LISTED RECORDS.
-- Begin --

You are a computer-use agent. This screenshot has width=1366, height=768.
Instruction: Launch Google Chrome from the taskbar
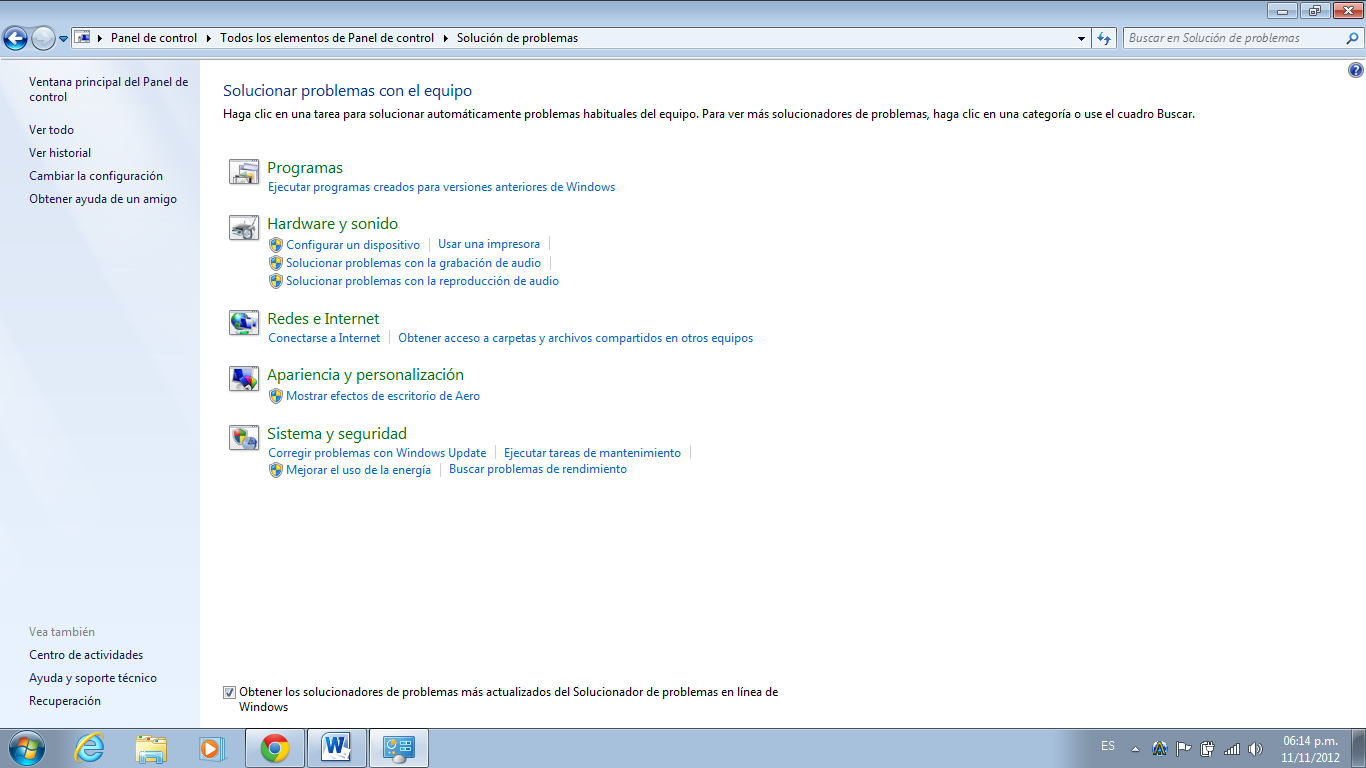pos(274,747)
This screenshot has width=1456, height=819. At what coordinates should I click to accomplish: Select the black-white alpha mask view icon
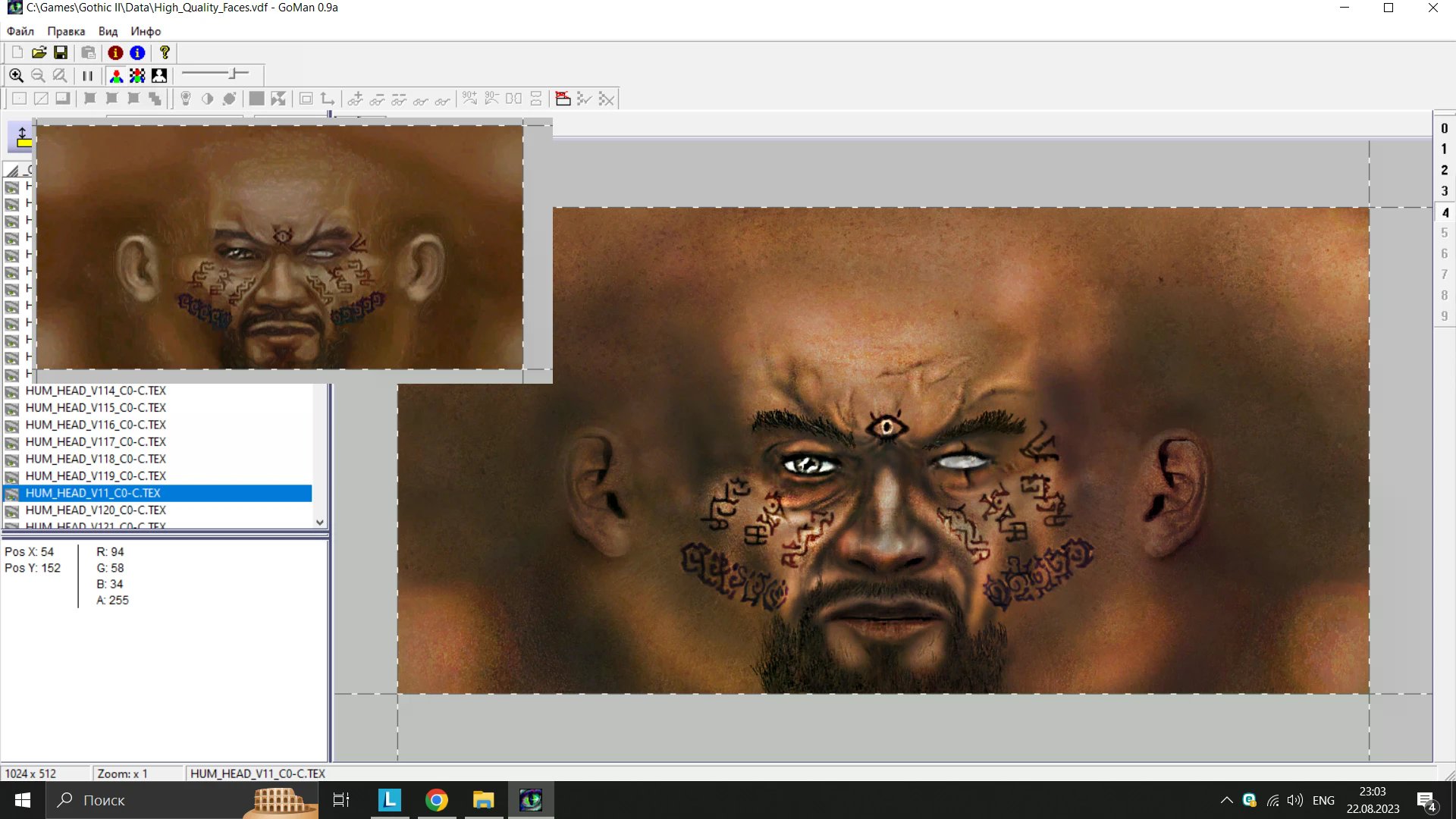pyautogui.click(x=159, y=76)
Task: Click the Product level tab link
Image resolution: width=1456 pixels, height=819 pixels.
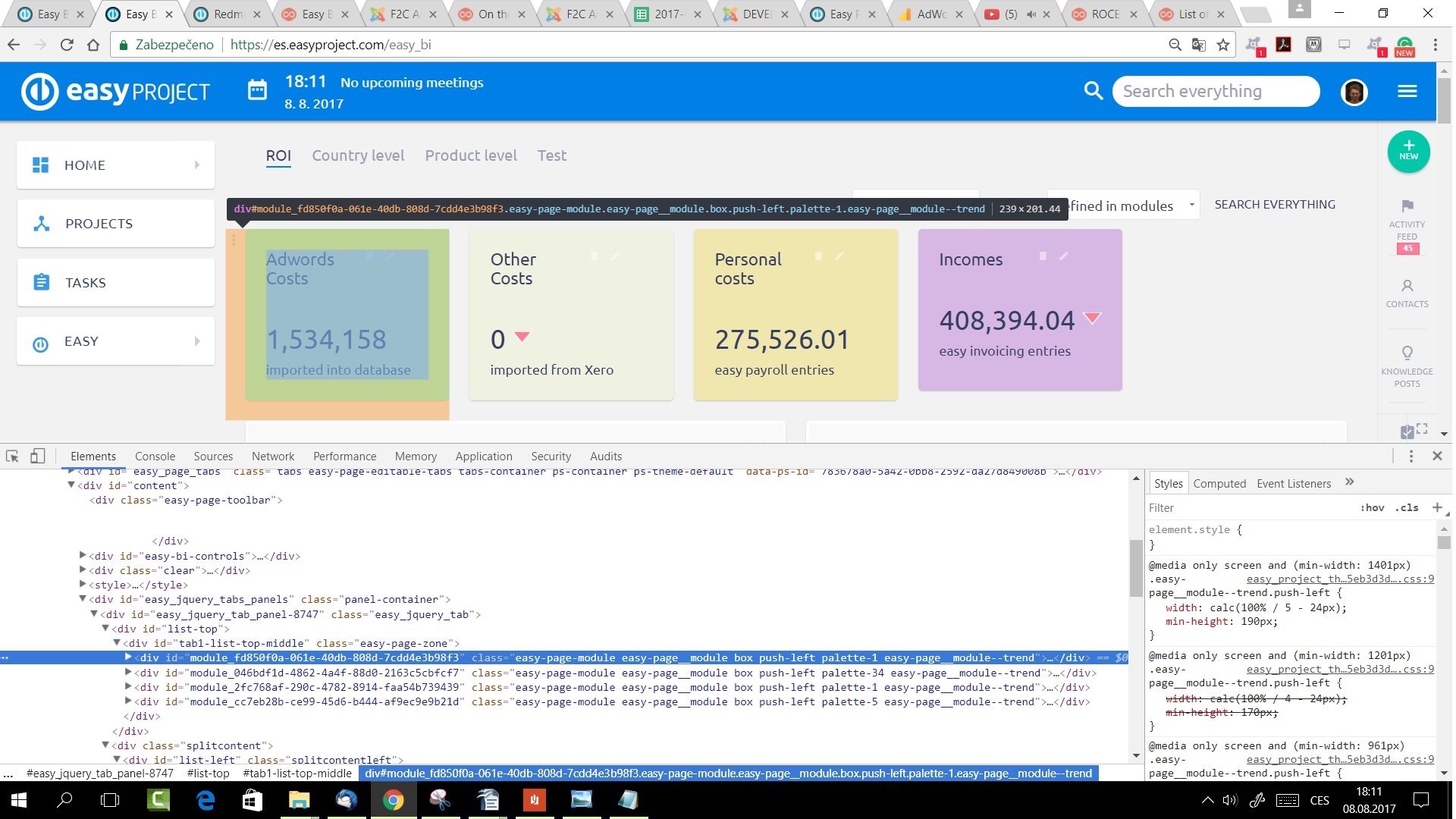Action: pos(471,156)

-- End --

REQUIREMENT.
Change "screenshot" to "capture" wherever it occurs in all the items above, keeping everything else the same. Leave the pictures out of your answer.

RESULT OF THE EXERCISE.
You are a computer-use agent. This capture has width=1366, height=768.
Instruction: Launch Google Chrome from the taskbar
pos(274,747)
This capture has width=1456, height=819. At what coordinates should I click to accomplish: Select the black-white alpha mask view icon
pyautogui.click(x=159, y=76)
Task: Click the Product level tab link
Image resolution: width=1456 pixels, height=819 pixels.
Action: pos(471,156)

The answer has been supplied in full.